Страница:
19 из 68
Так и играй — просто, красиво, изысканно. И ясно. Непременно — ясно. И, голубушка, срежь ты коготки свои, страшно такими цапками к роялю прикасаться. А главное — постановка руки меняется, тебе ясный звук труднее извлекать.
— Саша говорит, что мне идут… Пролам и с такими ногтями играть можно…
— Пролам можно, а мне нельзя. Он осторожно сжал ее плечо:
— Пусти, я сыграю тебе.
— Этот же? Сыграй другой.
— Все равно…
— Я найду тебе щас…, — потянулась она к нотам, но Валентин мотнул головой, — Не надо. Я их помню.
— Все девятнадцать?
— Все девятнадцать. Сядь, не стой над душой.
Марина села на диван, закинув ногу на ногу.

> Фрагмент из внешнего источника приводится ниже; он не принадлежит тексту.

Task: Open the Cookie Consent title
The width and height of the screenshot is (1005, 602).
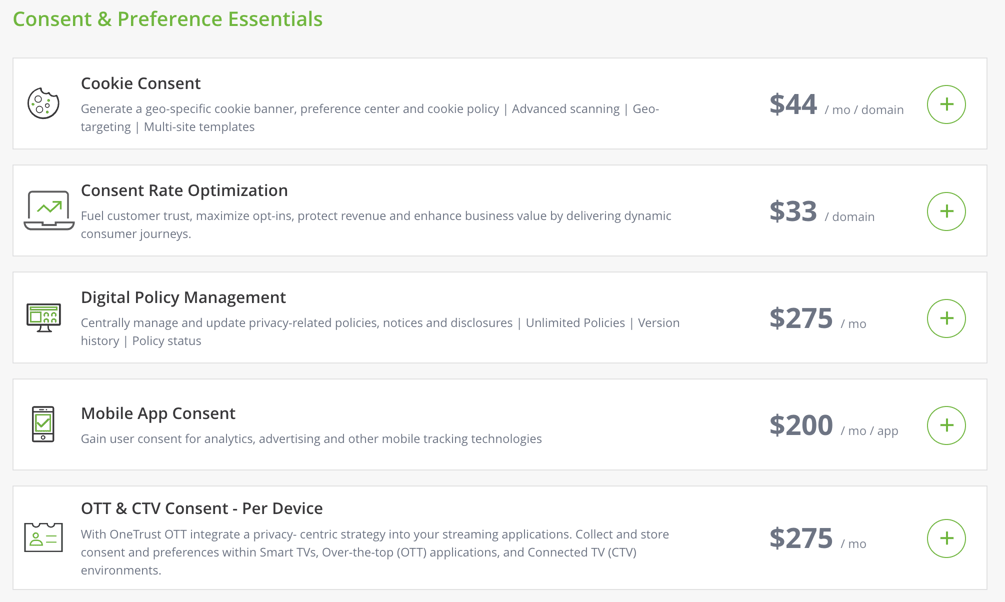Action: pos(141,84)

Поправив подвернувшийся халат, Валентин опустился на стул, потирая руки, глянул в окно. Из хрустального зева пепельницы тянулся вверх голубоватый серпантин.
Белые руки зависли над клавишами и плавно опустились. Марина вздрогнула. Это был ЕЕ ноктюрн, тринадцатый, до-минорный, огненным стержнем пронизавший всю ее жизнь.

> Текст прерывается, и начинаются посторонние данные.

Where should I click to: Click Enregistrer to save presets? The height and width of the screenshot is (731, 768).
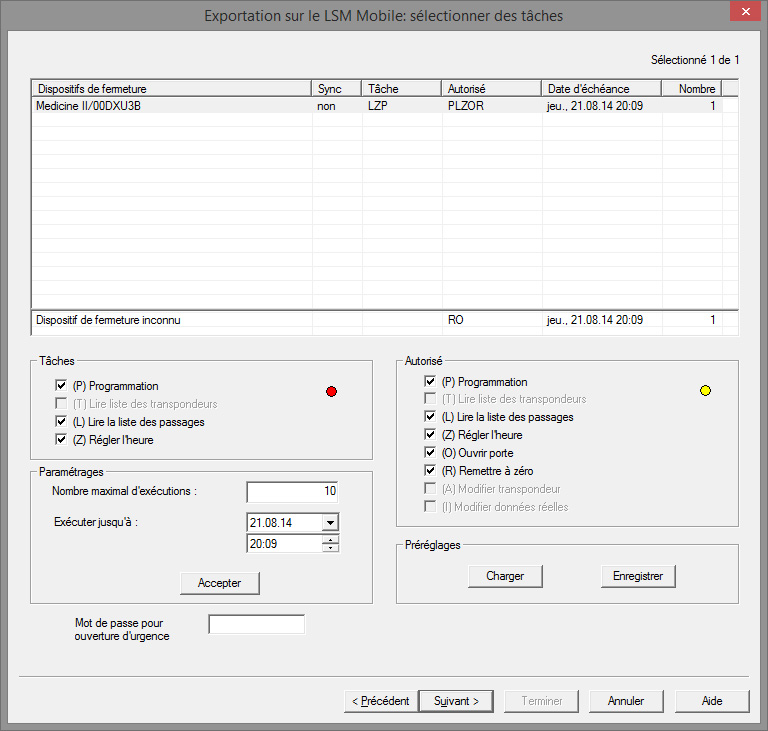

Мать играла его на разбитом «Ренеше» и пятилетняя Марина плакала от незнакомого щемящего чувства, так просто и страшно врывающегося в нее. Позднее, сидя на круглом стульчике, она разбирала эту жгучую пружину детскими топорщащимися пальчиками. Тогда эти звуки, неровно и мучительно вспыхивающие, повернули ее к музыке — всю целиком.
Ноктюрн был и остался зеркалом и камертоном души.